Linux Container Primitives: An Introduction to Namespaces

Part two of the Linux Container series

October 29, 2019

The following list shows the topics of all scheduled blog posts regarding Linux containers. It will be updated with the corresponding links once new posts are being released.

Being introduced first in Linux kernel version 2.4.19 in 2002, namespaces define groups of processes that share a common view regarding specific system resources.

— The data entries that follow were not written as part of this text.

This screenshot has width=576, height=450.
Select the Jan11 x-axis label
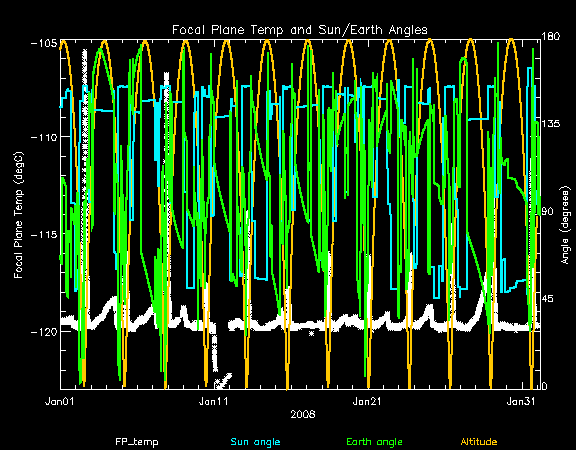click(x=213, y=402)
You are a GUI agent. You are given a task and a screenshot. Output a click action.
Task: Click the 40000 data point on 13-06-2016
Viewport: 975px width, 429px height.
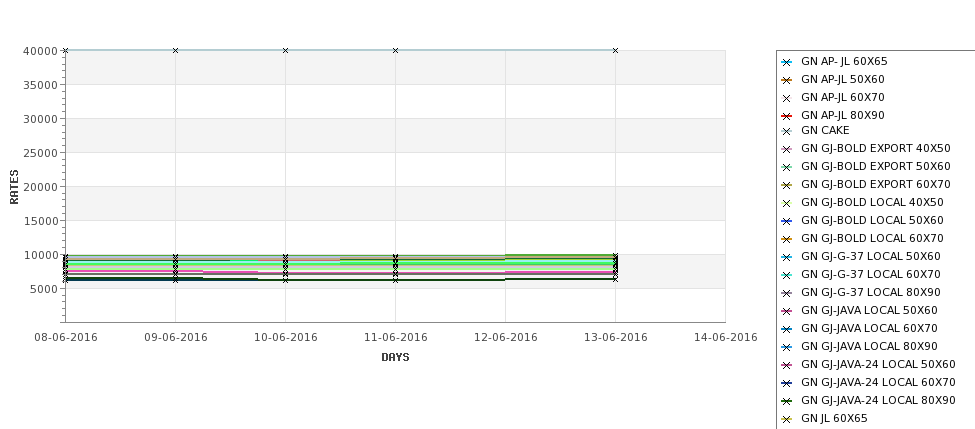click(615, 50)
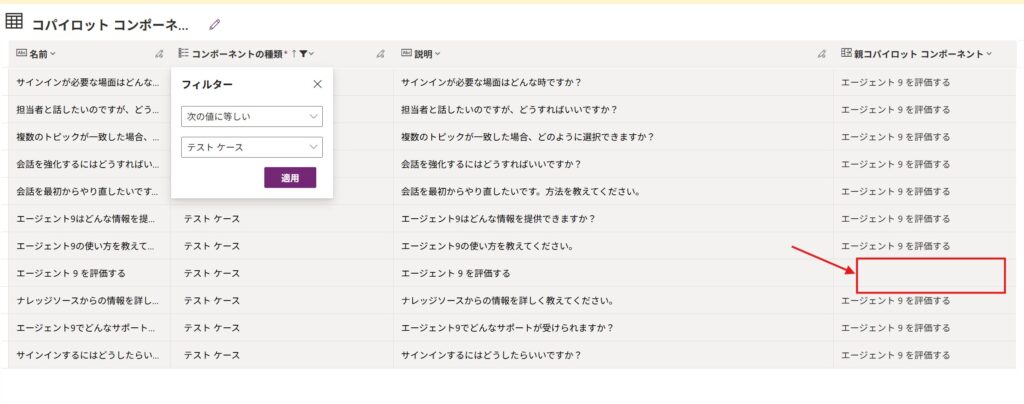Click the resize icon in 名前 column header

pyautogui.click(x=159, y=54)
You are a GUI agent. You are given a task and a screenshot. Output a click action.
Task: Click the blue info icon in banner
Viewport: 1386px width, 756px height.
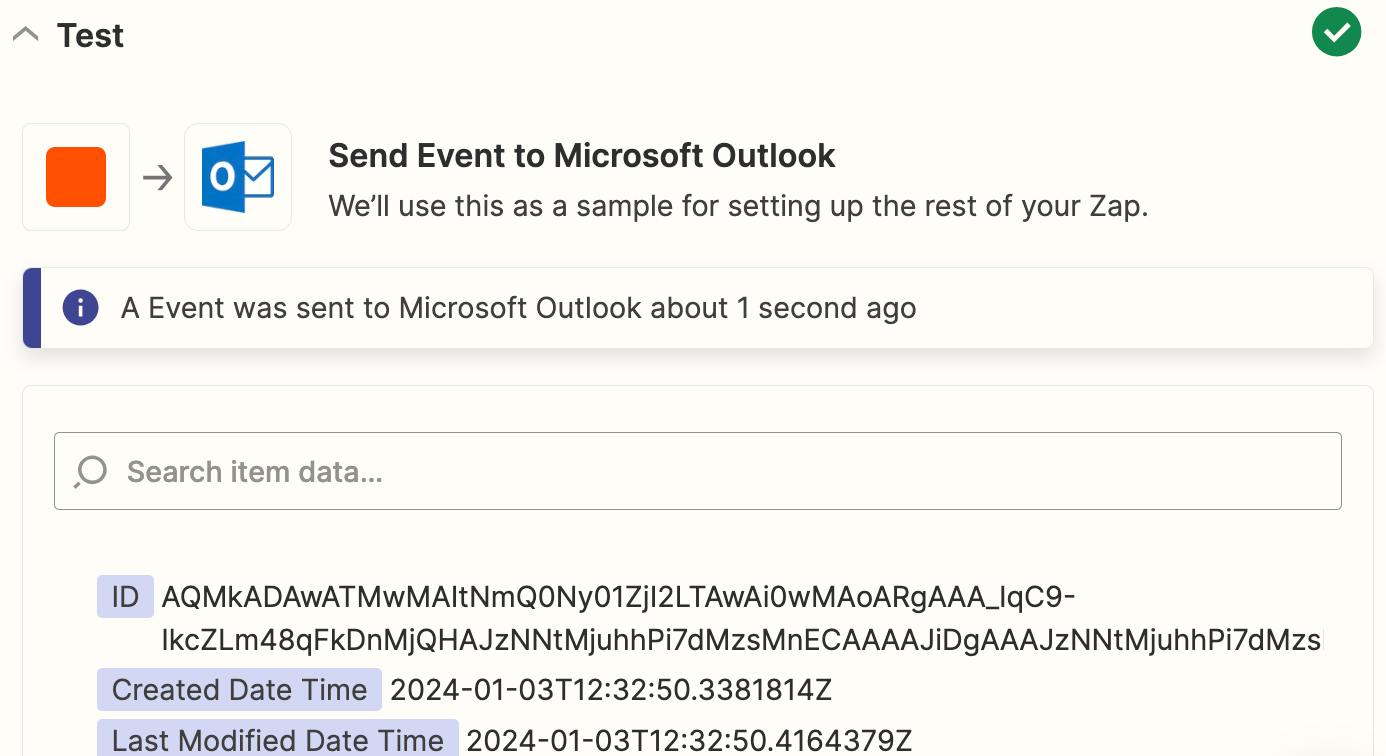click(80, 307)
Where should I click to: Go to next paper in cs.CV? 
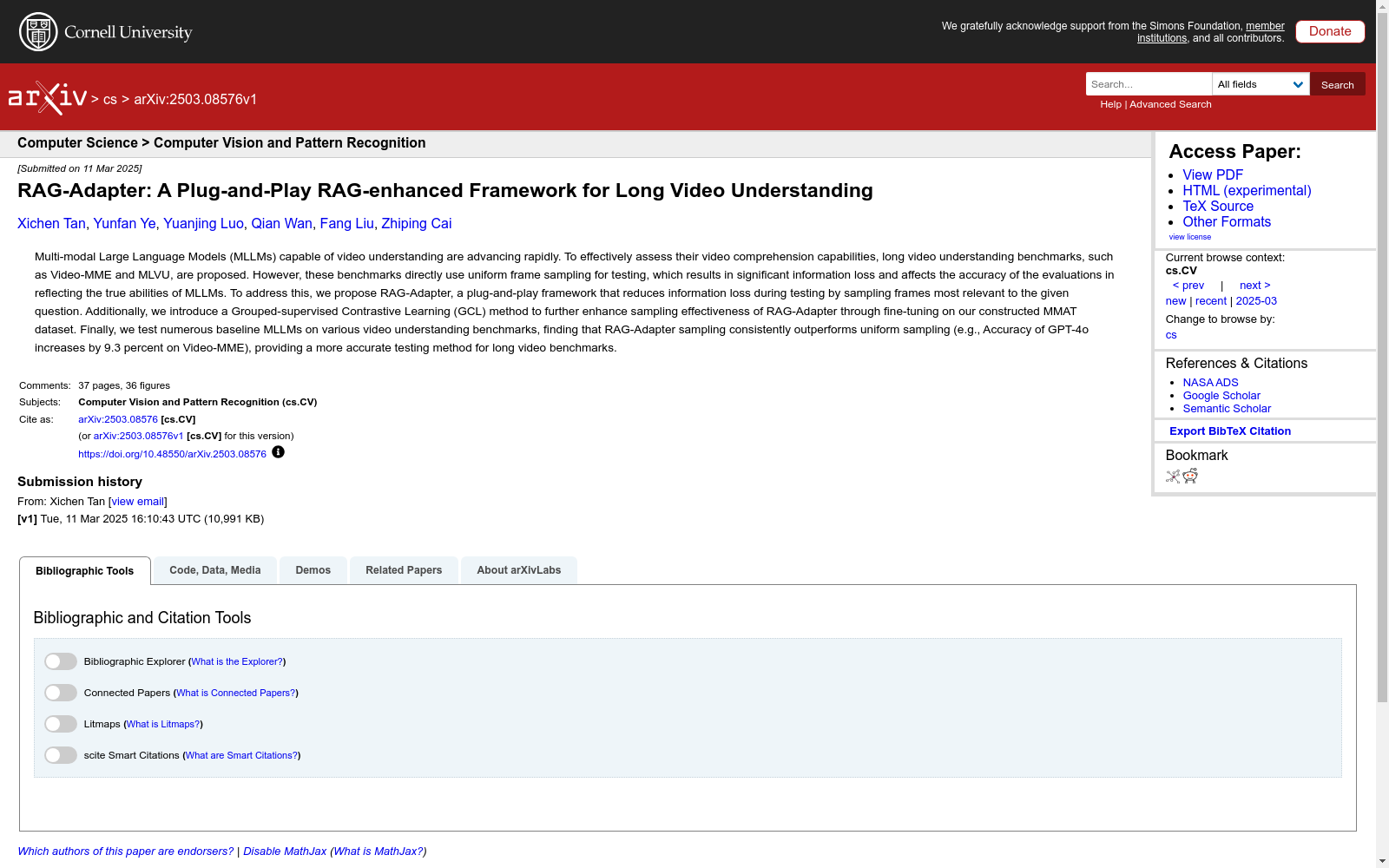1254,285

This ultimately isolates the view on a system resource a group of processes may have, meaning that a process can for instance have its own hostname while the real hostname of the system may have an entirely different value.

There exist various namespaces types – as of Linux kernel version 4.19 the following types are available:

UTS
Mount
PID
Network
IPC (Inter Process Communication)
Control Group
User

Consider the UTS namespace as an example: Every process in a single UTS namespace shares the hostname with every other process in the same UTS namespace. Otherwise, the value of the hostname is isolated between different UTS namespaces. The code listing below illustrates this:

root@box :~# hostname # Get the hostname
box
root@box :~# unshare -u # Create a sub shell in a new UTS namespace
$ hostname # Get the hostname in the created UTS namespace
box
$ hostname anotherbox # Change the hostname in the UTS namespace
$ hostname # Verify that it has been changed
anotherbox
$ exit # Exit the UTS namespace shell
root@box :~# hostname # Verify that the real hostname of the parent UTS namespace hasn't changed
box

Namespaces can also be used in combination by making a process a member of multiple new namespaces at once. This is useful for containerization where multiple resources have to be isolated at once.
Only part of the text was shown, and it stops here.